▸ Provided records:
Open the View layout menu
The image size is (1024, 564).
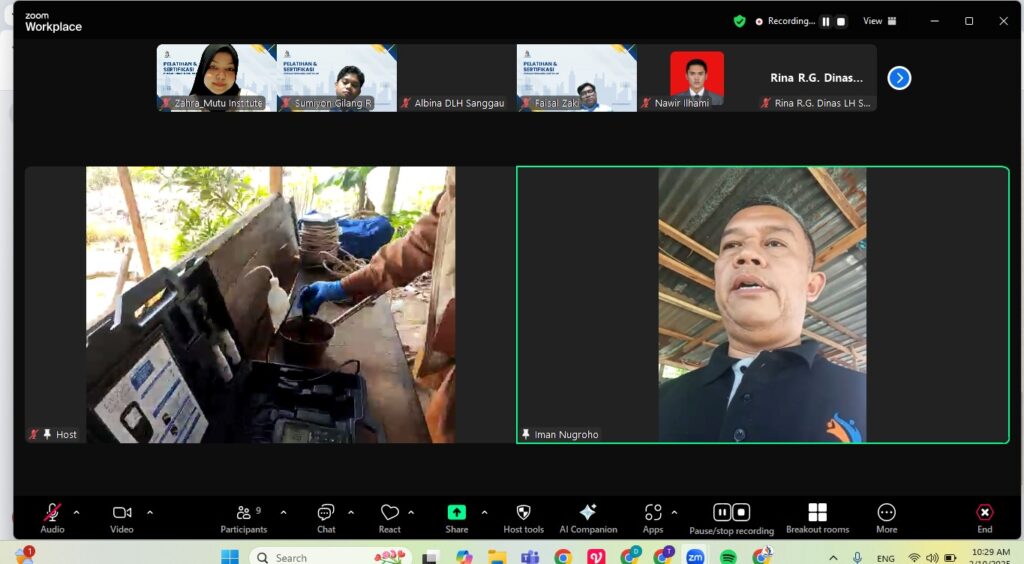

* * *

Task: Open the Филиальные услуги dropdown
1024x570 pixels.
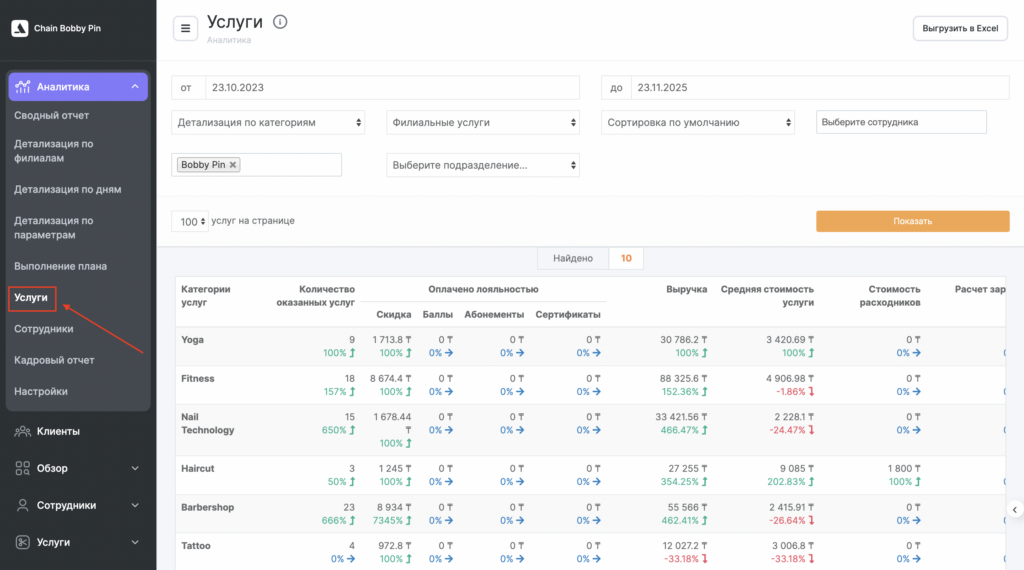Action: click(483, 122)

▸ Exercise brief: List each line above that contains the word "Open". Case matters.

▸ Solution for this problem:
Open the View layout menu
Task: Open the Филиальные услуги dropdown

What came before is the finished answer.